Well, Joe, golf carts.
We discussed it um a couple of weeks ago, I guess, and now the move is on that maybe you can't drive a golf cart through a park.
And I'm I'm kind with the with the anti-golf cart in the park crowd.
How about you?
>> I love golf carts on golf courses.
>> Okay.
There's things that were made for cars.
They're not golf carts are not them.
Okay.
And and this idea that somehow where has my life been since I haven't been able to drive a golf cart everywhere?
Seems like generations survived without golf carts to get around.
So yes, get them out of the parks.
Get them off the streets.
>> I like them in the parks.
somebody who lives right by Forest Park and walks in it all the time.
It slows cars down if nothing else.
Oh, that it does.
>> Well, yeah.
And they're so cheerful.
You know, a car is like you're in your own little bubble.
You're just, you know, you're closed off to the community around you.
You see people in a golf cart, they say hi.
They're often smiling.
They're often used to the wind.
No.
Exactly.
that that comes on.
>> I'm serious.
Like the happy golf cart driver and that's why we just let him go anyway.
>> I've been drinking.
I'm happy.
I'm 12.
I'm driving.
Exactly.
>> There's no seat.
I mean, and then now they want them retrofitted with headlights and safety apparatus.
Um, what what I can't figure out though is how they how they coexist with cars on the hill because, as I said, you practically have to smother your arms in, you know, extra virgin olive oil to get through some of those streets.
So now you've added golf carts to the mix.
I think there's a reason that Matt Devote, the olderman who represents the Hill, is the person who's been pushing this so aggressively because in most neighborhoods where you have golf carts, you kind of have wide open streets and people are so happy to have the neighborhood golf cart crew.
And then in the Hill, it's you're really vying for space.
Like that's got to be our most congested neighborhood.
So I get that people there are like, "What is this doing parked on my sidewalk?"
In most parts of town, that's not an issue at all.
It's perfect for sort of like the shortterm toodling around the neighborhood, making pals.
>> Yeah.
>> What side?
Sidewalk.
Oh, they're for walking.
>> So, when you have a golf cart parked in there, that keeps it hard from walking.
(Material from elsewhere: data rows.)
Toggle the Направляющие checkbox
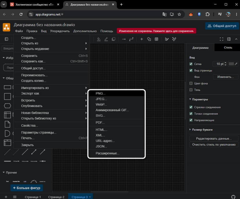The width and height of the screenshot is (240, 199). tap(191, 120)
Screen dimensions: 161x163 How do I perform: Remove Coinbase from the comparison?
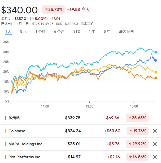coord(155,131)
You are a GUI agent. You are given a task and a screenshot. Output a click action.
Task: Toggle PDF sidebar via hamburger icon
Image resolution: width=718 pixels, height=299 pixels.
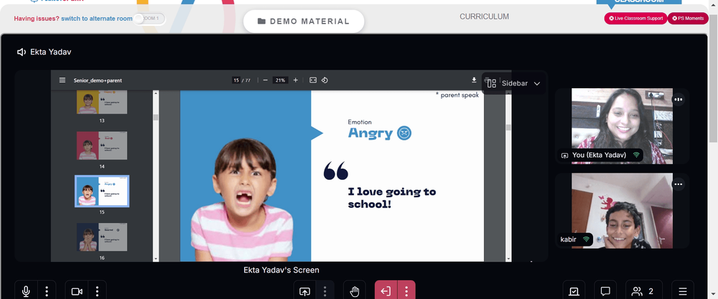pyautogui.click(x=62, y=80)

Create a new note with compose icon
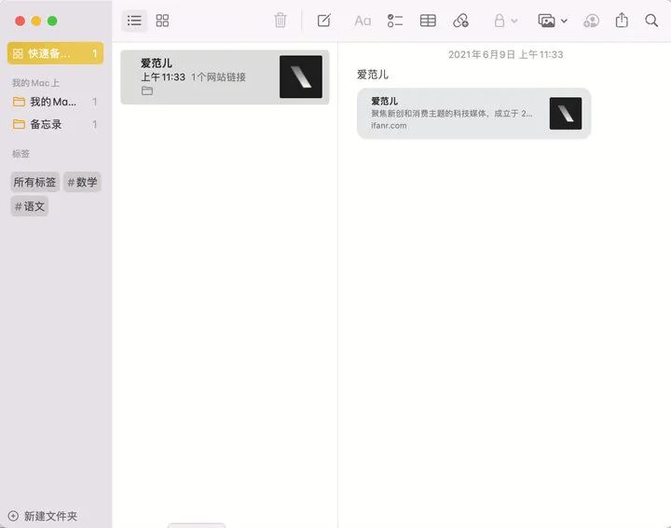tap(323, 21)
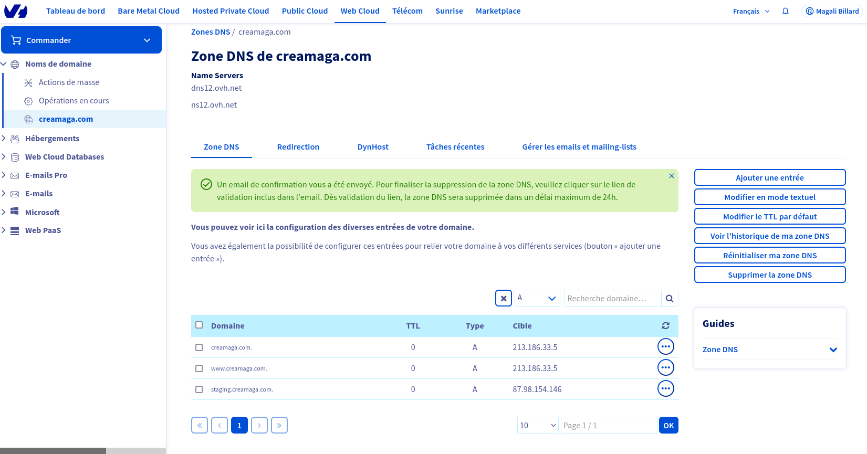Tick the staging.creamaga.com. checkbox

pos(199,389)
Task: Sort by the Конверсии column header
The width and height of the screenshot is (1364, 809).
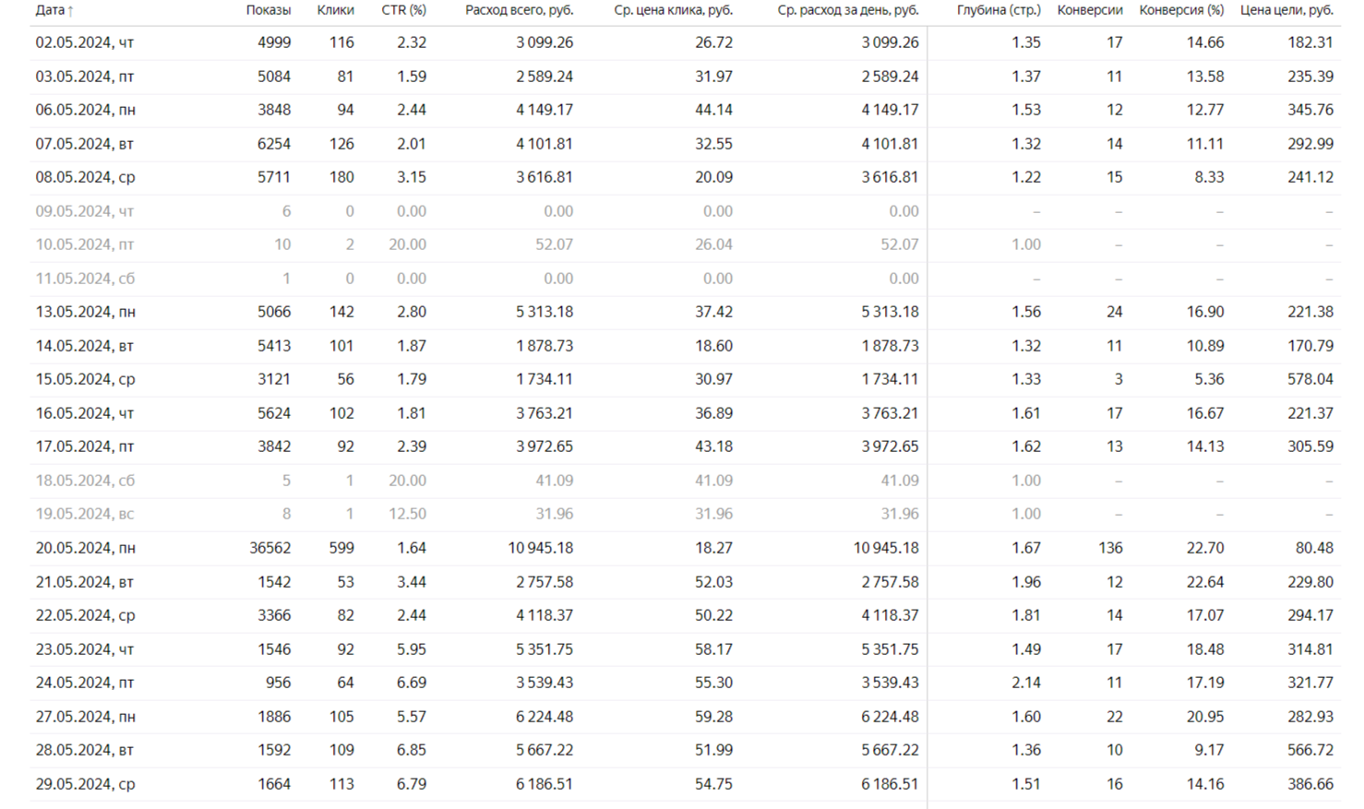Action: 1090,10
>> Well, I think the reason people are on the hill are parking on the sidewalk is they don't have the extra space for parking on the street, which is what happens in every other city neighborhood where there's a lot of golf carts.
They're just parking as if they were a car.
>> What did Rashene Aldrich say?
He said, "St.
Louis has a 100 problems.
Golf carts aren't one of them."
I am with him >> because he believes it's the >> Sharon Tyus said that first.
He got that from >> Sharon Sharon.
Sorry, Sharon would never.
>> But they're more Got me on that one.
>> They're more concerned about the four-wheelers or the >> Yeah, these ATVs are running a muck.
Those are truly terrorizing people.
And I guess technically they're illegal and yet we can't really get the cops to take much action against them.
They have taken some.
I don't want to get a call from Mitch McCoy.
Mitch, I know they have seized many ATVs, but they are still running a muck.
rather have them focus on that.
>> Well, I'll tell you what, in Milwaukee, they probably have golf carts everywhere, but they've also used a strategy of uh bringing in kind of the um not so well-known sports, fencing, uh major triathlon is held there and they've really made a keen interest and apparently to according to a story in the business journal, it's having a huge impact on their downtown area.
Um St.
Louis is always looking for something, you know, to turn us around.
And granted, we're going to have the NCAA first two rounds and we've had some major, you know, NCAA events here, but what about these smaller niche?
>> Well, we have like world figure skating championships coming here.
I think our sports commission is very motivated to land this stuff.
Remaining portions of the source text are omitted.